The Guardian: ‘We have no alternative than peaceful protest’

By Rory McCarthy

To view original article, published by The Guardian on the 8th July, click here

Israeli troops have surrounded a Palestinian village in the occupied West Bank after several weeks of demonstrations against the latest stretch of the West Bank barrier.

For at least the past two days the military has placed a cordon around the village of Nilin, imposing what it calls a “closure” and preventing people from entering or leaving. Nilin is the latest village to join a small but growing protest movement that organisers say is supposed to remain non-violent, but which often involves stone throwing.

The military said the closure was a direct response to the protests. “There have been riots in the past few weeks and there is a closure now,” said a military spokeswoman. She said three Israeli soldiers and five border policeman had been injured in recent protests and that a closure had been imposed since Sunday morning. Villagers said Nilin had been closed for four days.

A major demonstration is planned for Thursday this week, but villagers say they have been told the Israeli military cordon will remain as long as the demonstrations continue.

Dozens of protesters, both Palestinians and foreigners, have also been injured, some seriously, when troops and policeman have fired tear gas and rubber-coated bullets at the crowds. In the most recent incident, on Sunday, one soldier and 50 demonstrators were injured.

Protests have recently started against the building on the village’s farmland of a stretch of the barrier that will place 2,500 dunams (250 hectares) of Nilin’s farmland on the “Israeli” side, an area of the West Bank which here has been used to build several Jewish settlements, including Hashmoniim. Two other settlements, Nili and Na’ale, have also been built to the east of the village and the people of Nilin fear they will soon be surrounded and cut off. All settlements in the occupied territories are illegal under international law.

“Our land will be divided into small cantons,” Salah Khawaja said before the latest Israeli military operations. Khawaja, 40, is one of the organisers of the village protests and works as an administrator in a medical organisation.

“People in this area were totally dependent on agriculture but now they are imposing a transfer and migration policy on us in a very harsh way. Everyone can see the quantity and quality of land they are going to confiscate,” he said.

In 1948, at the time of the creation of the state of Israel, the village had around 57,000 dunams of land, he said. It now has around 10,000 and will have even fewer when the latest part of the barrier is finished.

Khawaja has already spent a quarter of his life in an Israeli jail. He was picked up in the mid-1980s just before the first Palestinian intifada when he was a student activist at the leading university on the West Bank, Birzeit, where he led protests against the Israeli occupation. Now 20 years have gone by – including the terrible violence of the second intifada, with its suicide bombings and tough Israeli military raids – and Khawaja is once again leading protests.

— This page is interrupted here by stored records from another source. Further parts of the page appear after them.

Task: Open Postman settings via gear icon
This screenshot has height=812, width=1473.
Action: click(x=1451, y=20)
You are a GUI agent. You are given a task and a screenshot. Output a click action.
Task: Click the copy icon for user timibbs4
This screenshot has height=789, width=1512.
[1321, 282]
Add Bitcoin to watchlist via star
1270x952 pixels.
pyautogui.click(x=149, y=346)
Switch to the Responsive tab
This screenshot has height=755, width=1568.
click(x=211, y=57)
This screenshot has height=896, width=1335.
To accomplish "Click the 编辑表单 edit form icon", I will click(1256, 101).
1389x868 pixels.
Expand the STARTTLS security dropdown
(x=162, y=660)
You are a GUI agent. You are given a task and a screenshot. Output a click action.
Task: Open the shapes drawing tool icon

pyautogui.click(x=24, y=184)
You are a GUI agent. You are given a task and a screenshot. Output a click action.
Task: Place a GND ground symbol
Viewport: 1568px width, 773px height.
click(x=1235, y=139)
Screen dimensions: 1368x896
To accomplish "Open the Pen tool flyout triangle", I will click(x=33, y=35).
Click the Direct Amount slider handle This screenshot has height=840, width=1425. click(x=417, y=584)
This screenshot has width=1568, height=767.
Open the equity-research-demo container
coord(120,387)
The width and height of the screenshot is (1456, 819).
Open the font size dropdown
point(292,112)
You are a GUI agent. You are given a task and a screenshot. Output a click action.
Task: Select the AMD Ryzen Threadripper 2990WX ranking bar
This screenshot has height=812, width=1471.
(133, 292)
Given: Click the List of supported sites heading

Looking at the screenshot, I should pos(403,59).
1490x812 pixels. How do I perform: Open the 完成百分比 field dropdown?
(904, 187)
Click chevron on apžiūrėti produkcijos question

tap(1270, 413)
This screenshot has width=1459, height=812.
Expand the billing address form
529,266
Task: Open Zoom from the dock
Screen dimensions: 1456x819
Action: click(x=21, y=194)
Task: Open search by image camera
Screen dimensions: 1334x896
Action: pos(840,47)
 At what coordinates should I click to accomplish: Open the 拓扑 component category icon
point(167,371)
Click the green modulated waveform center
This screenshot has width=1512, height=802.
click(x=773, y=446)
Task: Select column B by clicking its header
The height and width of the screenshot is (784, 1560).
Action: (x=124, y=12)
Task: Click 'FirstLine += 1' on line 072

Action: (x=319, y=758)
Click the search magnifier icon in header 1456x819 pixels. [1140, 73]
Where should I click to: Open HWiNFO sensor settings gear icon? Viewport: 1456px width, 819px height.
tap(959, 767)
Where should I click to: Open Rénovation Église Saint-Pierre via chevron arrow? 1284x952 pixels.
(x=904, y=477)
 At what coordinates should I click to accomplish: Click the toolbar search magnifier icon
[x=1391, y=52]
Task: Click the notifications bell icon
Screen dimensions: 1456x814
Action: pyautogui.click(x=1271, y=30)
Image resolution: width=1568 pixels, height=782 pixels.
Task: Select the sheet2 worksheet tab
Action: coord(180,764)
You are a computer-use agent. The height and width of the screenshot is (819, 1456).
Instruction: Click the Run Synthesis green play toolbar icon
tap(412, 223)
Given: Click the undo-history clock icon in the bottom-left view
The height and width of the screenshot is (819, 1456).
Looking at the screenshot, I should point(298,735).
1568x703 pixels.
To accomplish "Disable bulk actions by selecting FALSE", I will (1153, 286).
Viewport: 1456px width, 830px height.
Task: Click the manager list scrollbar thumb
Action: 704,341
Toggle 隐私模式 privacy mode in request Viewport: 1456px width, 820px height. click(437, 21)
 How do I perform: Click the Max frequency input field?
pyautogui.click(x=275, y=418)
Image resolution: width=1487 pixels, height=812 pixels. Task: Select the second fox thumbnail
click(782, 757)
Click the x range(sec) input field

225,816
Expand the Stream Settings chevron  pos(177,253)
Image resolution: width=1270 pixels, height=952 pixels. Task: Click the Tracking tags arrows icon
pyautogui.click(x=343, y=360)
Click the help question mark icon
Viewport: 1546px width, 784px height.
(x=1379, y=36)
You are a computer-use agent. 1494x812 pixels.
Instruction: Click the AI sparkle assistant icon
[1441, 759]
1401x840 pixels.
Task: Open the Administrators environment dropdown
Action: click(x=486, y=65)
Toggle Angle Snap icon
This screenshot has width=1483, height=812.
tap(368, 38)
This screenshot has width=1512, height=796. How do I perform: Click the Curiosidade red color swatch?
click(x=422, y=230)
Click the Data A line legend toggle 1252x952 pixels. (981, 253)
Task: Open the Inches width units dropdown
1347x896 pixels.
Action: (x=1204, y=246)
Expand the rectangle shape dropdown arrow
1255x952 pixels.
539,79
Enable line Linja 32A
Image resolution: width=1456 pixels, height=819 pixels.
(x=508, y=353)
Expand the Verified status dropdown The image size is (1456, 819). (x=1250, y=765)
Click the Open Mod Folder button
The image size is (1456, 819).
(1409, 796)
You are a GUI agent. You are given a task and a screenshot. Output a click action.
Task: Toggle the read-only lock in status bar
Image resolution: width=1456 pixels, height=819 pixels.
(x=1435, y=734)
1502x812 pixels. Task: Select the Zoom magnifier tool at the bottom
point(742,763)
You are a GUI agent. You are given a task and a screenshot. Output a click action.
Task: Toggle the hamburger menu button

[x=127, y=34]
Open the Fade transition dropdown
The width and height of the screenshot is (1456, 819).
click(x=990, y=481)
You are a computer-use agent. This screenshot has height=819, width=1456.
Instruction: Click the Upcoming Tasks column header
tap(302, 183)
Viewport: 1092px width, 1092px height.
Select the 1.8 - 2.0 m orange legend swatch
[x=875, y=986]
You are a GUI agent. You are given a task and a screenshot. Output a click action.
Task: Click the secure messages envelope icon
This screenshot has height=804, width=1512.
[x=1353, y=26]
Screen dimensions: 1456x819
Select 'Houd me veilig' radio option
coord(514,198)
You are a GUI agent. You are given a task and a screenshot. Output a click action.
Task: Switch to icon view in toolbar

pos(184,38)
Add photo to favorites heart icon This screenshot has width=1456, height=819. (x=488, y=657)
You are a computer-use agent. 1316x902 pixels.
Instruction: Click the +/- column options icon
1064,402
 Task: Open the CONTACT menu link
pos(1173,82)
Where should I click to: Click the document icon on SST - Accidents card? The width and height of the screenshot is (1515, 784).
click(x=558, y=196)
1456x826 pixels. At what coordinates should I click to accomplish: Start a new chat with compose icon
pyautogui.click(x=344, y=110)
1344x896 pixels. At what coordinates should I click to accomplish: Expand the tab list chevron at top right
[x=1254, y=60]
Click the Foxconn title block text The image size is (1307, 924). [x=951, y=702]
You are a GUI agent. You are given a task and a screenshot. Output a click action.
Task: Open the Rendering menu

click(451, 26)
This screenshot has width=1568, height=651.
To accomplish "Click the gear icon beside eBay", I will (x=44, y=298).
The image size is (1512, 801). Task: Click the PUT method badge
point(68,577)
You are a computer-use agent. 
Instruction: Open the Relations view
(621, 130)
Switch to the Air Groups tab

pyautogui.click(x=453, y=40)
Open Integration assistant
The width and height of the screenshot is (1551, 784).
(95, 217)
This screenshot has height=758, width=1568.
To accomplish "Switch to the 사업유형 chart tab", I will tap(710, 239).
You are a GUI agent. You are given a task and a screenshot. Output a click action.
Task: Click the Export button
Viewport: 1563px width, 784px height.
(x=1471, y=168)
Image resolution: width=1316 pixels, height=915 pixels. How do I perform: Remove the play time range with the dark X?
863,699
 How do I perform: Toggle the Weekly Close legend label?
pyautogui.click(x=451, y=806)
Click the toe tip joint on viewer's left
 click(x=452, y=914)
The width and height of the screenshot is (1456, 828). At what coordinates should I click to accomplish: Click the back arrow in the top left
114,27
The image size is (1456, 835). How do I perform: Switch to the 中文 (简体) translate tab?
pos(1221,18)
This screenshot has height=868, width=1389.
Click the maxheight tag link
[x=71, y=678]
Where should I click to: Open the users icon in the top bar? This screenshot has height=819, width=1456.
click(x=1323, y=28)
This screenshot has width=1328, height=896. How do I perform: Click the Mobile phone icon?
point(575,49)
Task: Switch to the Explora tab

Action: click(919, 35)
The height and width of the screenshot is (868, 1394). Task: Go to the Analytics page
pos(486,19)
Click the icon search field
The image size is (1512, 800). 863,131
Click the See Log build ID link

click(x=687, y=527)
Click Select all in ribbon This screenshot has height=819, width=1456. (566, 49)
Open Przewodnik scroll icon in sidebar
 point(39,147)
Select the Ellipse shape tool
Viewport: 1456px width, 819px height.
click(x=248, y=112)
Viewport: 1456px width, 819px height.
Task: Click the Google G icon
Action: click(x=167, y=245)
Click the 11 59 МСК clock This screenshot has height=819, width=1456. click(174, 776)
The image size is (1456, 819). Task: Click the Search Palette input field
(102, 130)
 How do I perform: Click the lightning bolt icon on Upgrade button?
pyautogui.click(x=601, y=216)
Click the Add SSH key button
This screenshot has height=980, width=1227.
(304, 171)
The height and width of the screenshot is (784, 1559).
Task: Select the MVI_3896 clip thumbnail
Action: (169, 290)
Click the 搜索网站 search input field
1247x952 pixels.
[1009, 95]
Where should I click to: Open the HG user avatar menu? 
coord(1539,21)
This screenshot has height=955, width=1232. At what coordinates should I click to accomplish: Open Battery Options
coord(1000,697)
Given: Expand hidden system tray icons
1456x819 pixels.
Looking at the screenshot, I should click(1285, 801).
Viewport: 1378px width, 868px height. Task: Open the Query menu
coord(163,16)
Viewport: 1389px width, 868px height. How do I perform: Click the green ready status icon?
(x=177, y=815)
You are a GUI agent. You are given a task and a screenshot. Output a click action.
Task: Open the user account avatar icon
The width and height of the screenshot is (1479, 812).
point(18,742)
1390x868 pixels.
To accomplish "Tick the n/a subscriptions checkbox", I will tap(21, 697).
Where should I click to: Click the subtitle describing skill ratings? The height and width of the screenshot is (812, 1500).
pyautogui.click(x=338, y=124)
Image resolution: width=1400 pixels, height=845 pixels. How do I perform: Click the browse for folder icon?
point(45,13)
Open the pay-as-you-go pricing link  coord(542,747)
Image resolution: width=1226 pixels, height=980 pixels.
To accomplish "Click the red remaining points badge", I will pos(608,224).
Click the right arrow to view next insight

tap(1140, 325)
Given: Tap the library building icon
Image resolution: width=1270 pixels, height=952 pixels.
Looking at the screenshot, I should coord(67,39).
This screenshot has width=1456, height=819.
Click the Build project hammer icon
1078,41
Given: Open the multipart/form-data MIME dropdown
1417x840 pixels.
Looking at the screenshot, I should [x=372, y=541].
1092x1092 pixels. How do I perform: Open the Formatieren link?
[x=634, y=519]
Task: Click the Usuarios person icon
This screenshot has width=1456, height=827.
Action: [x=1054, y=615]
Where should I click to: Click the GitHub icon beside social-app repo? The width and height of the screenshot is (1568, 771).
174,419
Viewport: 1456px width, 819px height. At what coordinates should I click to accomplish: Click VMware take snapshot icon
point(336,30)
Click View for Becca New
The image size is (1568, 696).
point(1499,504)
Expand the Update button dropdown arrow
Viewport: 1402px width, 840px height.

This time he belongs to a group called al-Mubadara, the Palestinian National Initiative, led by Mustafa Barghouti, a doctor and politician who argues in favour of non-violent protest.

“The first message is to say to Palestinians that any inch of our land that we can preserve is quite an achievement,” said Khawaja. “We demonstrate to strengthen our connection with the land, a connection that we feel slipped away since the intifada because we were living under the illusion that the agreements with the Israelis would solve all our problems.”

So at midday on a recent Friday, instead of going to the mosque, Khawaja and hundreds of his neighbours walked out onto their farmland to pray under the shade of their olive trees. A few hundred yards away Israeli troops fired the occasional round into the air to deter protesters from getting too close.

Among the crowd was Asad Amir, 54, who spent more than 20 years working as a labourer in Israel and used the money to buy and farm in the village. His land will soon be completely cut off by the barrier. “We don’t know what’s going to happen,” he said. “Coming here is the least we can do but the stronger side are always going to win.”

Akram Khawaja, 24, a recently-graduated computer engineer, was also praying with the crowd. “It’s not easy to get our land back this way, but it’s the safe way to act and to show the world that we do believe in non-violence. We’re struggling to get our rights.”

The villagers say they feel overlooked by the Palestinian political leadership, who do not attend the increasing frequent protests. Although there is stone throwing, the protest organisers say they have tried to discourage that and instead arrange gatherings where the crowd uses hand-held mirrors to reflect the sun in the faces of soldiers and settlers across the barrier, or where they bang household pots and pans and blow whistles loudly within earshot of the nearby settlement.

But across the Palestinian territories the influence of the armed groups over all forms of protest remains strong and efforts to maintain a non-violent movement have proved extremely difficult and have rarely won a broad following. Many Palestinians argue it is futile, others are put off by the risk of injury or arrest.

“We believe we have no other alternative than peaceful protest,” said Khawaja. “We believe popular resistance should be a national strategy, but it is not easy to convince others. It’s much harder than you think to convince people to come on a peaceful procession. Civil action takes time and a lot of education.”